Pregnancy affords us an opportunity to make the opening gambit armed with data about the statistics of harm to the unborn child. This may give us the moral high-ground to encourage intervention but playing on a woman's guilt is a poor option unless it is followed through by positive cessation support. All antenatal efforts are directed towards the fetus's wellbeing so this is one of the clearest benefits that professionals and the expecting woman can achieve. The obligation is clear and failing to grasp the nettle is negligent. Here proper antenatal care can make a difference.
Any gynaecological patient should also have her smoking habits queried. Be the interaction with her at a check-up, a contraceptive visit or to deal with pathology, a proper consultation must include the prevention of ill health. The point is made by Fiore and Baker (JAMA 2013;309:1032–3) that all doctors know accurately the perils of cigarette smoking-so clinicians have a clear duty to ask, advise and follow through. Smoking is no longer a threat to be ignored.
Helping physicians get their cessation message across are two articles in JAMA. The first addresses the issue of quitting smoking and subsequent weight gain (Clair et al. 2013;309:1014–21). People do gain a mean of 4 kg in their first year of abstinence but they retain the reduction in risk of cardiovascular disease, the biggest danger of continued smoking. The second describes the opportunity afforded to quit when a woman is operated on (Khullar et al. JAMA 2013;309:993–4). The perioperative advantages are startling and of course the long-term gains are substantial.

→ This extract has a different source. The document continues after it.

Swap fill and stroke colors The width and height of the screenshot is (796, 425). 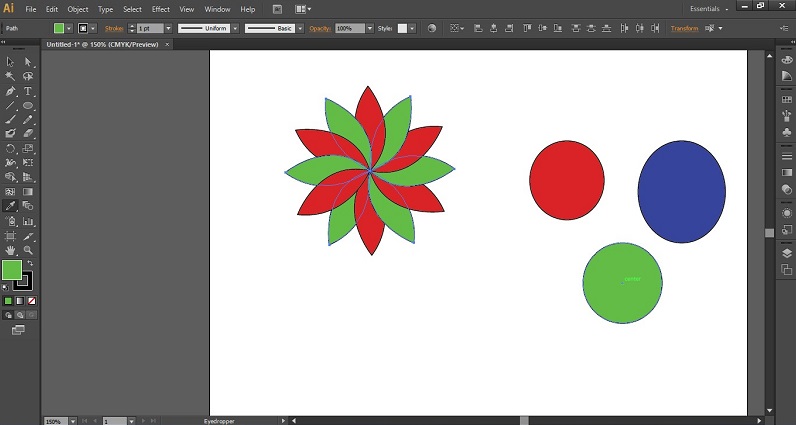pos(29,263)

Doctors seldom save lives but they can save patients money by not ordering ineffective screening and unnecessary investigations and they can improve the health of our patients who smoke by helping them to quit.
Hormone therapy after the menopause
After a decade of bad press menopause hormone therapy is now being rationally researched and reported. The two most important concepts that are being emphasised are the types of hormones used and the timing of treatment.
Estradiol via patch delivery is superior to conjugated equine estrogens, and micronised progesterone or a progestin (not medroxyprogesterone acetate, which might be deleterious) are the progestogens of choice. The timing of initiating use is as soon after the menopause transition as possible and continued to the age of 60 years, during which time the risks are small and the benefits in terms of symptom control and cardiovascular protection are greatest (Schierbeck et al. BMJ 2012;345:e6409).
Another aspect of the postmenopausal years that is being investigated is mental health-more precisely cognitive impairment and Alzheimer's disease. Davey in Women's Health (2013;9:279–90) explores the mechanisms whereby a wider approach plus menopause hormone therapy during the ‘window of opportunity’-the years from the menopause transition till the age of 60 years—may prevent or ameliorate mental deterioration. It seems that the time frames of atherosclerosis and cognitive decline run parallel so theoretically interventions to protect against one could work for the other. Such steps are a Mediterranean diet (possibly with added vitamin D), attention to sleep and depression, engaging with brain-stimulating activities and hormone therapy. An additional effect would be skeletal protection so the advantages of menopause hormone therapy may be further proven in the many studies underway.
What is clear is the intense attention that is being given to the latter third of women's lives. They are living longer and should grow old gracefully with informed support from their gynaecologist who should provide ongoing primary care in concert with General Practitioners.